KÖTÜ HASTALIK “KANSER”

Küçükken babaannemden duymuştum ilk kötü hastalığı.

Ne olduğunu anlayamamıştım.

Meğer eski dönemlerde kansere yakalananların yaşama ihtimali çok düşük olduğu için halk ağzında kansere kötü hastalık deniliyormuş.

Bugün 4 Şubat Dünya Kanser Günü.

Kansere karşı farkındalık yaratılması için her 4 Şubat’ta milyonlarca ölüme neden olan ve pek çoğu önlenebilir olan bir hastalığa karşı toplumsal bilinci arttırmak için tüm dünyada kampanyalar düzenleniyor.

Ben de toplumsal bilinci az da olsa arttırabilmek için bugünkü köşemde “kanser” hastalığından bahsetmek istiyorum.

Hem dünyada hem de ülkemizde ölüm nedenleri arasında maalesef kanser ikinci sırada.

Bu sıralamayı geriletmemiz bizim elimizde. Çünkü bu kadar ölümcül bir hastalığın tedavisinde en önemli etken erken teşhis.

Kanserin erken teşhis edilip daha kolay tedavi edilebilmesi ancak kişilerin taramaya katılması ile mümkündür. Vatandaşlarımızın taramaya katılımını artırmak ve ücretsiz tarama hizmetlerimizden daha fazla kişinin faydalanmasını sağlamak için Kanser Randevu Sistemi uygulanıyor. Kanser Randevu Sistemi ile Aile Hekimlerimiz hedef nüfuslarındaki kişileri arayıp taramaya davet ediyor, taramayı kabul eden kişilere taramanın yapılabileceği merkezler (KETEM, SHM, ASM) konusunda bilgilendirme yapıyor ve randevu veriyor. Randevu oluşturulduğunda sistem tarafından kişilerin cep telefonuna ilgili taramayı hangi tarihte, nerede yaptıracağı bilgisi iletiliyor.

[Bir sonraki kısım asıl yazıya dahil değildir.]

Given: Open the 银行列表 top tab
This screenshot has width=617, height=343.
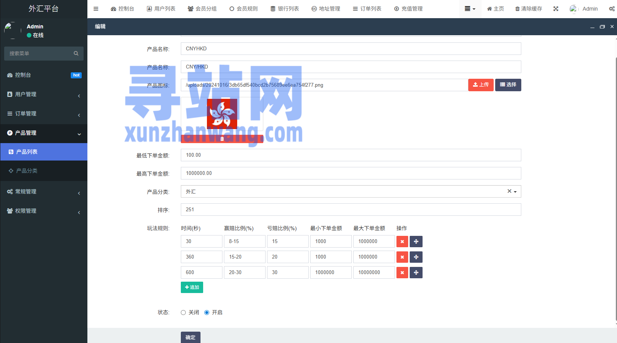Looking at the screenshot, I should pos(284,9).
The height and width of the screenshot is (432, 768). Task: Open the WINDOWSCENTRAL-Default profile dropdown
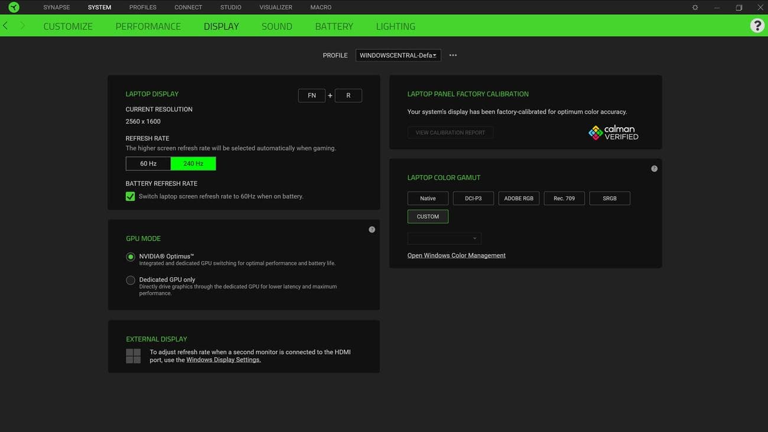point(398,55)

Tarama sonrasında pozitif ya da şüpheli bulunan kişiler ikinci, üçüncü basamak sağlık kuruluşlarına yönlendiriliyor ve ileri tetkikler yapılıyor. Teşhis ve tedavi hizmetleri ikinci ve üçüncü basamak sağlık kuruluşları tarafından yürütülüyor.

Yani bilinçli bireyler olarak kendimiz için taramaya katılmamız çok önemli.

Kanser, genellikle bir kişinin genetik faktörleri ile kansere yol açabilen bir grup dış etkenin etkileşimi sonucu oluşuyor. Kansere neden olabilen dış etkenler 3 kategoriye ayrılmış; kimyasal kanserojenler, biyolojik kanserojenler ve fiziksel kanserojenler.

Bu üç kategorideki risk faktörlerinden kaçınılarak ve mevcut kanıta dayalı önleme stratejileri uygulanarak kanserlerin %30 ila %50’si önlenebiliyor.

Bunun için; tütün kullanmamak, sağlıklı bir vücut ağırlığını korumak, meyve ve sebzeler de dahil olmak üzere sağlıklı bir diyet yemek, düzenli olarak fiziksel aktivite yapmak, alkolün zararlı kullanımından kaçınmak gibi temel şeyleri yapabiliriz.

Pek çok kişi için kapıda bekleyen bir düşman olan kanseri yenmek görüldüğü bizim elimizde!